- EXERCISE OBJECTIVE: In the records below, the relevant part opens with the line containing "Image resolution: width=504" and closes with the line containing "The image size is (868, 183)."; print that part exactly and only, without its pictures.

- DATA:
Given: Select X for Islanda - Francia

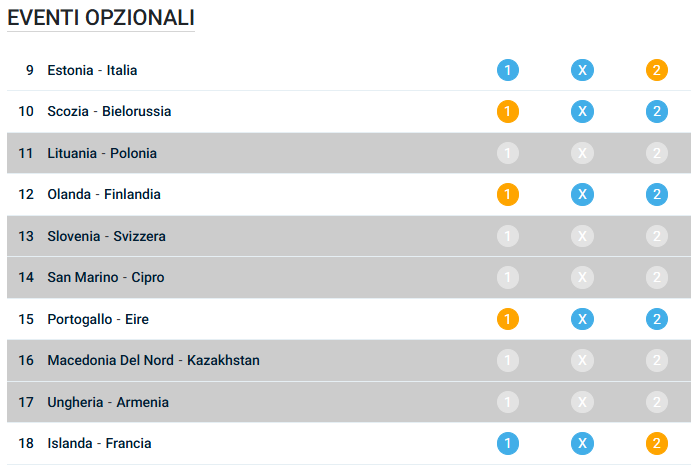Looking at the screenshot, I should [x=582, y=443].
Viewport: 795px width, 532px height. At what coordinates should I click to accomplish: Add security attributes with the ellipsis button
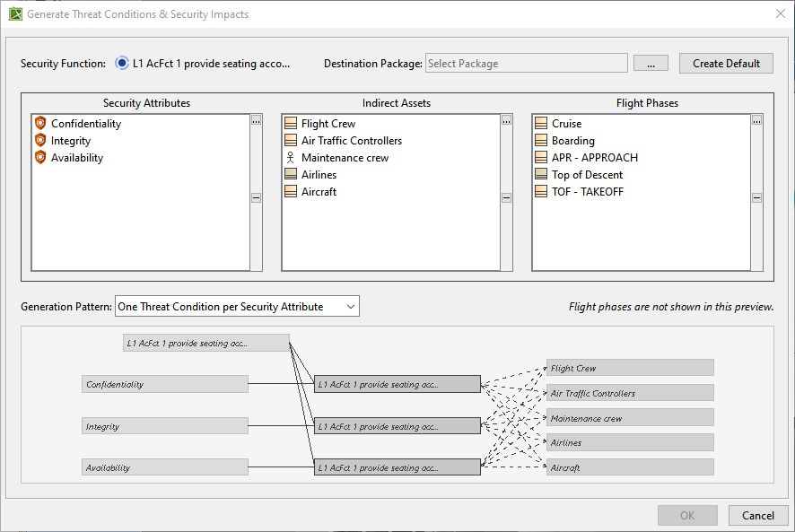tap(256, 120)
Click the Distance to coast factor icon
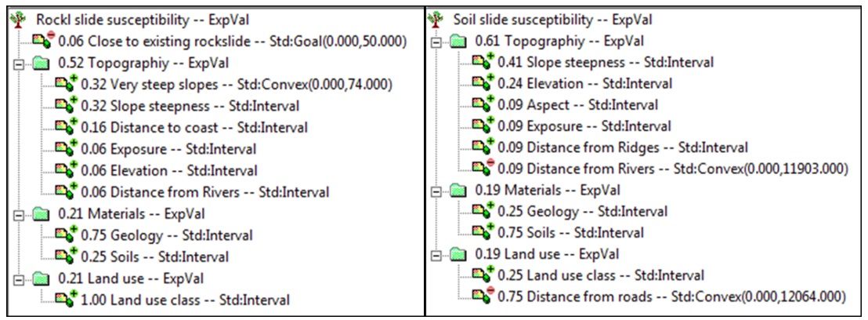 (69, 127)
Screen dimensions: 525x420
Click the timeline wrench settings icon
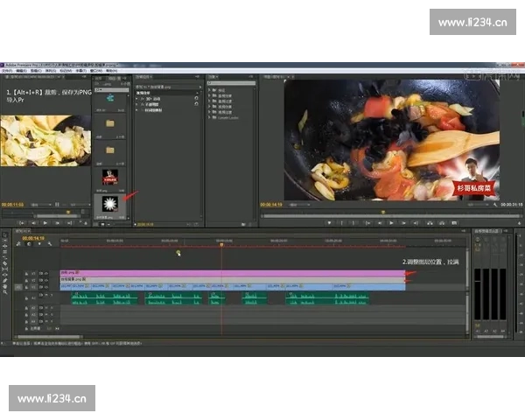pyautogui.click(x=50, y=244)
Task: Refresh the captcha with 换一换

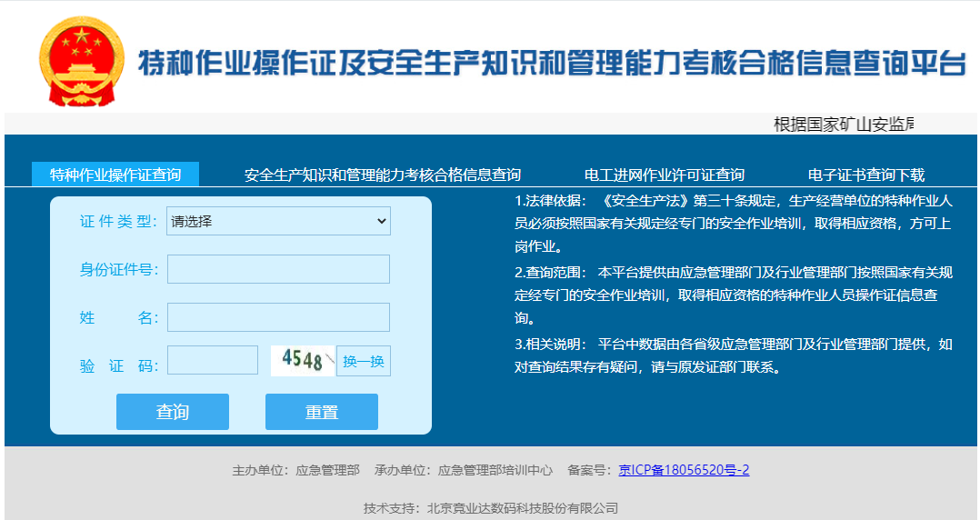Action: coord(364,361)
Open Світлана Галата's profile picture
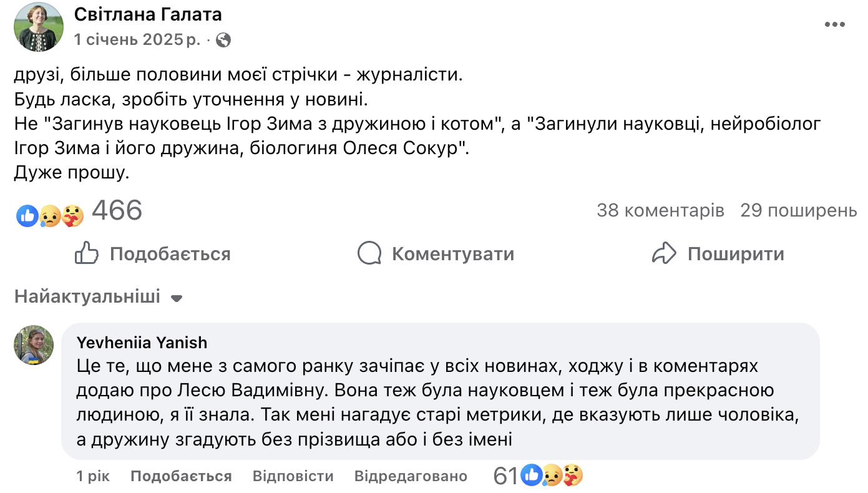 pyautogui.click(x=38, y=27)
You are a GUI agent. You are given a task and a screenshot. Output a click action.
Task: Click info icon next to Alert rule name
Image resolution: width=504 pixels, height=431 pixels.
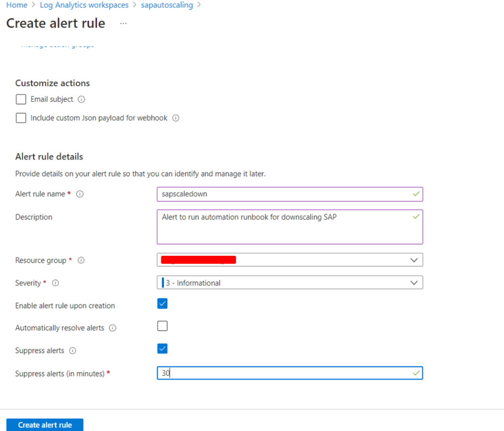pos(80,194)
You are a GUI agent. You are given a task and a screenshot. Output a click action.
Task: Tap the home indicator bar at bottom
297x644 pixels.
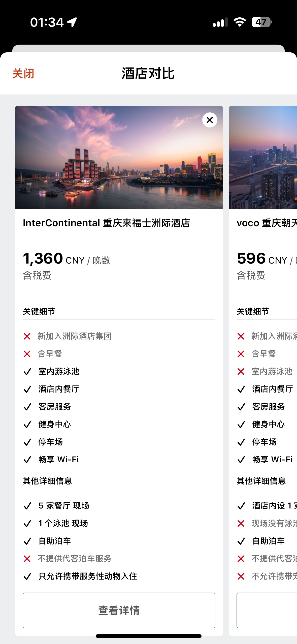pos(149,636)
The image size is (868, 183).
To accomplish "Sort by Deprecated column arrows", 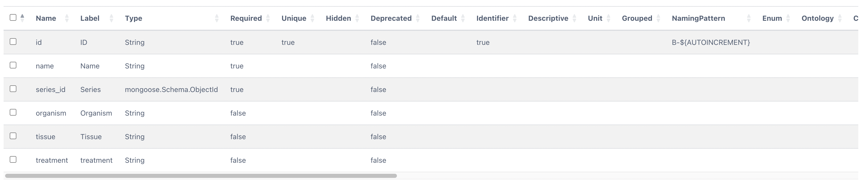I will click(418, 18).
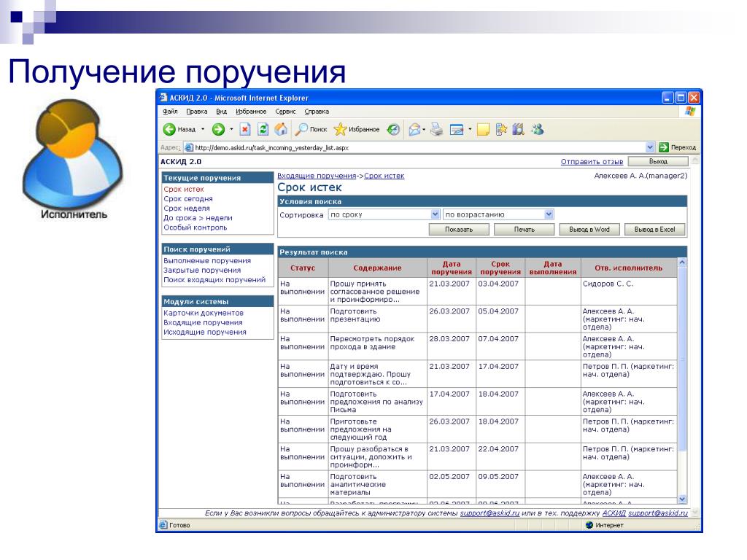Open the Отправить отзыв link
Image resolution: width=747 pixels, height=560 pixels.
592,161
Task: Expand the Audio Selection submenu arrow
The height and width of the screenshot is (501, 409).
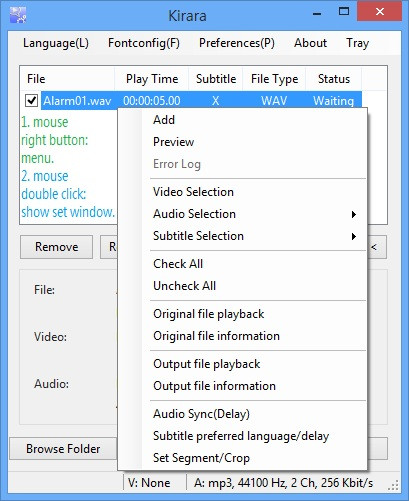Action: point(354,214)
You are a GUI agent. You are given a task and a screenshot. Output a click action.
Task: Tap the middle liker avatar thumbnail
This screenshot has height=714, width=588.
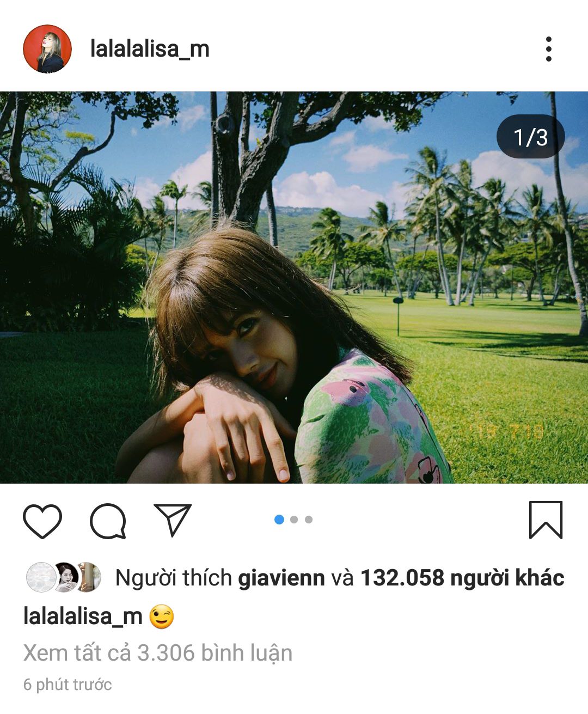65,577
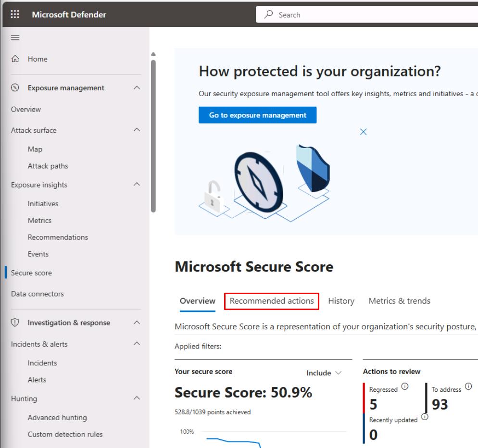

- WRITTEN SOLUTION:
Image resolution: width=504 pixels, height=431 pixels.
pos(80,194)
You are a GUI agent. You are given a task and a screenshot. Output a click action.
Task: Tap the home indicator bar at bottom
297x644 pixels.
pos(149,636)
The image size is (868, 183).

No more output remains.